What is the most important thing you can do to advance your
spiritual growth?
It's nothing different from what you are already doing.
What do you think is the nature of spiritual growth? And how does it manifest?
Useless speculation from my perspective, unless you are following the first
question above, in which case striving to answer this question is the most
important thing you can do to advance your spiritual growth.
When one wants bad enough to do something else, then these desires will manifest
in thought and deed, in which case these new desires/actions/in-actions will be
the most important thing one can do to advance their spiritual growth.
It ain't one thing, other than to keep moving, unless of course one wants to
stand still, in which case that is the most important thing one can do to
advance their spiritual growth, for all these actions/inactions/thoughts/deeds
inevitably bring consequences which will advance our spiritual growth. We are all in a stream (earth bound humanity)
flowing down to the sea. Some are swimming with it, some against it, some across
it. (Now if one were to desire to swim "With" the stream, then
figuring out which way the current was flowing and how to stay in that current
would be the most important thing one could do to advance their spiritual
growth.) Basically the reason for this is that we are all the same and we are
all different. We have common lessons to learn and we have individual lessons to
learn. Our HGA / H.Self knows which is which. IT is in charge, not us. The true
"I" is in charge, not me.
I recognize the manifestation of the undeviating Justice in all the
circumstances of my life.
JC
(Ain't doing jack. Never did)
2. What do you think is the nature of spiritual growth? How does it manifest? NJ.
By opening your hand and heart to life.
My Light shall set you free . . .
I.
Dear hermit: What do you think hearts are open to now--chopped liver?
Las Vegas is also Life. NJ.
I don't see that response as justified or contributing to dialogue and
exploration. Looks like a put-down to me. While no biologically functioning
heart is "closed" - the poetic metaphor of hearts being closed or
being open to darkness, death or the lower unconsciousness instead of that which
evidently promotes life and spiritual growth (of course everything essentially
promotes these) communicates clearly to me one possible answer that is worthy of
discussion.
HC
I can understand how NJ's statement could of been interpreted, but I did not interpret it that way myself,
because I realize that from an
"individual" point of view there is no wrong answer to this question. However, from a
"general" point of view NJ. has a valid point. It was my
impression that he was responding to the "general" viewpoint, not the "individual"
one.
In general there Ain't no such thing as being "closed to life" (since
we ain't the doer anyway). It's all about what we desire to get, and what we
desire to avoid. If I truly desire death, darkness, lower consciousness, and the
fleshpots of Egypt, then (attaining, dissolving and assimilating the lessons
thereof) is the most important thing I can do to advance my spiritual growth. I wrote about this in detail in my email of 7/28/99 which
discussed this intensification-dissolution process.
If you desire to resist these things, then that is the most important
thing you can do to advance your spiritual growth. If one desires something else
entirely, then that is the most important thing they can do to advance their
spiritual growth.
One only gets into trouble when they try to tell another that the
"Thing" that advances their spiritual growth must be the same
"Thing" to advance another's spiritual growth. There may be principles
in common, and at its essence the lesson may (or may not) be the same, but the
"Form" that the activity takes is individual. Common ground is
obtained by being able to see past the individual form, to the essence (the ole "face of the beloved
behind the mask")
For one person, it may be meditating. For another, it may be indulging
themselves in the fleshpots of Egypt.

■ **GOAL OF THE EXERCISE**
Can you repeat, word for word, everything in the spiritual growth text above from "2. What do you" down to "to now--chopped liver?"?

■ **DATA FOR REVIEW**

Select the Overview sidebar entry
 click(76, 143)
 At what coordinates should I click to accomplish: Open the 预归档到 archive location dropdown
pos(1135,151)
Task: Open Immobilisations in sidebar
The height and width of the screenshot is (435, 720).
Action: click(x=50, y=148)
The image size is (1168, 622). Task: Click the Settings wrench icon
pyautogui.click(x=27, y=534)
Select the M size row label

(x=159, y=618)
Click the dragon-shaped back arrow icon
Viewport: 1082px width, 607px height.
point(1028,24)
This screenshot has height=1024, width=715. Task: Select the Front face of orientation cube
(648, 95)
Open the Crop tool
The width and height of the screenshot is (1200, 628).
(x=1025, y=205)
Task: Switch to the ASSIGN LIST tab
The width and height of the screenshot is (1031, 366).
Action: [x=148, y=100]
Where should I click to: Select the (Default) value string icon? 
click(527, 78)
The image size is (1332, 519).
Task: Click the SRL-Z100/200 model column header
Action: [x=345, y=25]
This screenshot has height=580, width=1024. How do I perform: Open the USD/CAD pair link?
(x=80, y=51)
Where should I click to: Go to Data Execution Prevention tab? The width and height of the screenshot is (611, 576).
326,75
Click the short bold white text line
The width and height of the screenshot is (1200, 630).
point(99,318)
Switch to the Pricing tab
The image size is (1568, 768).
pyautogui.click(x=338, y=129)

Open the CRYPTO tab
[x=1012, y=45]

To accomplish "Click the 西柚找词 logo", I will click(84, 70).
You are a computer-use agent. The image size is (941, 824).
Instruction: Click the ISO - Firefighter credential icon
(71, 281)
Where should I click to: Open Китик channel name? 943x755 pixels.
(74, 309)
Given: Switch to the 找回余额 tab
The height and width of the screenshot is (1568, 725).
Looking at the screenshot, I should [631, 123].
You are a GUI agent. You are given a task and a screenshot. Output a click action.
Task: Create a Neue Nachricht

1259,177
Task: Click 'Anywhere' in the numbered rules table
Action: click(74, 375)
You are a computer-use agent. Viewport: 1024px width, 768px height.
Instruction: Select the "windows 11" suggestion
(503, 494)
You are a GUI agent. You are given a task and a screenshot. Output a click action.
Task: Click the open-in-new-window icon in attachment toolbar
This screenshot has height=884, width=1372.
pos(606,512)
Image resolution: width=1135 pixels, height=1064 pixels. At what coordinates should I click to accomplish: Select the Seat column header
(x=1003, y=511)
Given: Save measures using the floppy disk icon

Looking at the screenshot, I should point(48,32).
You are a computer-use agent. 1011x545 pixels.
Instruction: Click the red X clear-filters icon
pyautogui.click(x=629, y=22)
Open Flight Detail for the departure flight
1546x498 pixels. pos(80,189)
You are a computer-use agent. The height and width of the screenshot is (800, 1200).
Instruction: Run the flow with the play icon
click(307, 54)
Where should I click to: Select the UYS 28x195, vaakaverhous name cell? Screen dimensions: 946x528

■ **RESULT**
2. What do you think is the nature of spiritual growth? How does it manifest? NJ.
By opening your hand and heart to life.
My Light shall set you free . . .
I.
Dear hermit: What do you think hearts are open to now--chopped liver?